For a while now, the Chrome OS team has listed the various Chromebooks that support Android apps on the Chrome OS Systems Supporting Android Apps page. To this point, the page listed the devices that would be seeing Android app support which has been through the developer and beta channels of Chrome OS. It is expected that the stable channel will see Chrome OS 56 this month and fully launch app support for everyone.
Over the weekend, the support page changed with a clear and important statement regarding future devices. Any Chromebook from 2017 onward will have Android app support. While this isn’t entirely unexpected, the news is good for those who are considering a Chromebook and it further solidifies the relationship between Google’s two platforms. While it appears unlikely we will see a merger of the two, it is clear their handshake relationship is supported and will remain so for the immediate future.
For those who aren’t 100% clear on what I’m referring to on this, it is pretty straight forward. Google and the Chrome OS team have been testing running Android apps, the same ones that run on
your phone, on Chromebooks.
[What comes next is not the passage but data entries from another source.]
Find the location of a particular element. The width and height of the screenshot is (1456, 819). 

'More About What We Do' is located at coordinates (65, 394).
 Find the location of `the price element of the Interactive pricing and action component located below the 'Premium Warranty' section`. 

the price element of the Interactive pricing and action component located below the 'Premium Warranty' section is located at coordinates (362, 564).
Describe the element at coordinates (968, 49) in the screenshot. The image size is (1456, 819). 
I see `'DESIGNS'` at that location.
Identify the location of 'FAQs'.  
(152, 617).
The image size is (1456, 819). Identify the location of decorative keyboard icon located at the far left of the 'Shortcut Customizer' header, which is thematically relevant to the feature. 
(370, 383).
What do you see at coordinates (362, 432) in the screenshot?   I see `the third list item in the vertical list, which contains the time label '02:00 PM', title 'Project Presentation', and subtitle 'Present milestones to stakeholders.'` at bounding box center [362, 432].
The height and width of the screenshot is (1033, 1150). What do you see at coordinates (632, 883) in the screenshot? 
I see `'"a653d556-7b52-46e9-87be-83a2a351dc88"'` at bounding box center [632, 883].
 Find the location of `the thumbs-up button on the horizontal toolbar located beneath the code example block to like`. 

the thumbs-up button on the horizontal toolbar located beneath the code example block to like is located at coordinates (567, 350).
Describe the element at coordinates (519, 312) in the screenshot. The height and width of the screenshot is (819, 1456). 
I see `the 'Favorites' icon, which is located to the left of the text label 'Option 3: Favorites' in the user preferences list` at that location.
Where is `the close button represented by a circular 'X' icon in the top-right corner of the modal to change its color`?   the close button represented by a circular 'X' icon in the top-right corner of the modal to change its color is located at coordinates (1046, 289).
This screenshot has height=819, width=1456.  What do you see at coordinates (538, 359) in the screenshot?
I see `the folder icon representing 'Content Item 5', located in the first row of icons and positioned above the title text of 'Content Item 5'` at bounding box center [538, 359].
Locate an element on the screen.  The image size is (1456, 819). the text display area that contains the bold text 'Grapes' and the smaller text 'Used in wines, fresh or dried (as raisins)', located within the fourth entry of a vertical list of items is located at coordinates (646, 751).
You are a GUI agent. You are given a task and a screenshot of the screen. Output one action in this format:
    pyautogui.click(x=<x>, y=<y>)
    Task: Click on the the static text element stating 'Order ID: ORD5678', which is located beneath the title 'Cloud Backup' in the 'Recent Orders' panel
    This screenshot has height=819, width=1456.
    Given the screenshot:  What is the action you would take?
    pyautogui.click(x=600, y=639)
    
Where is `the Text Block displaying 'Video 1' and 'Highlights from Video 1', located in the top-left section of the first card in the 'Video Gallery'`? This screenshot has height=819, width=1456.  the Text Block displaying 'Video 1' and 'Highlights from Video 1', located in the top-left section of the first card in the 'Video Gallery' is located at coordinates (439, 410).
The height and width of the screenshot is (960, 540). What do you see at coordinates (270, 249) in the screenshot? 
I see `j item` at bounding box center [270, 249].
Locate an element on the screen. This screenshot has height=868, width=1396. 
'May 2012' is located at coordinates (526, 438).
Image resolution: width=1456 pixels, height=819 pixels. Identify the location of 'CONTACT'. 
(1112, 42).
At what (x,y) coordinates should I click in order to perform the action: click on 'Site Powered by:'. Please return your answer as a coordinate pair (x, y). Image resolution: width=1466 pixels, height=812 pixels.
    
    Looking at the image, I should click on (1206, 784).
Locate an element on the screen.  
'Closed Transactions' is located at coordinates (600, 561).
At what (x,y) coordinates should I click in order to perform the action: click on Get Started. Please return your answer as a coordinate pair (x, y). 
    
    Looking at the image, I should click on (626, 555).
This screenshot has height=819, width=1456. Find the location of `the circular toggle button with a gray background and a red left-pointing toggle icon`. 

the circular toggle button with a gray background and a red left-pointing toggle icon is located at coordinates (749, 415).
The idea is that instead of having to run a web app, you have an app installed on your device just like your phone. It makes working offline a bit easier and it gives you a wider range of apps that you can use. For sure, not all Android apps are going to be supported but that is likely going to change once the stable build of Chrome OS becomes available. That should be this month. Once your device supports Android apps, you install them just like you do on your phone as your Chrome OS powered laptop will show up as an install option in the Google Play Store.
For beta testers and developers, the ability to run Android apps has been in those two software channels for some time now so it can be tested as thoroughly as possible prior to release. That public release should happen before the end of the month.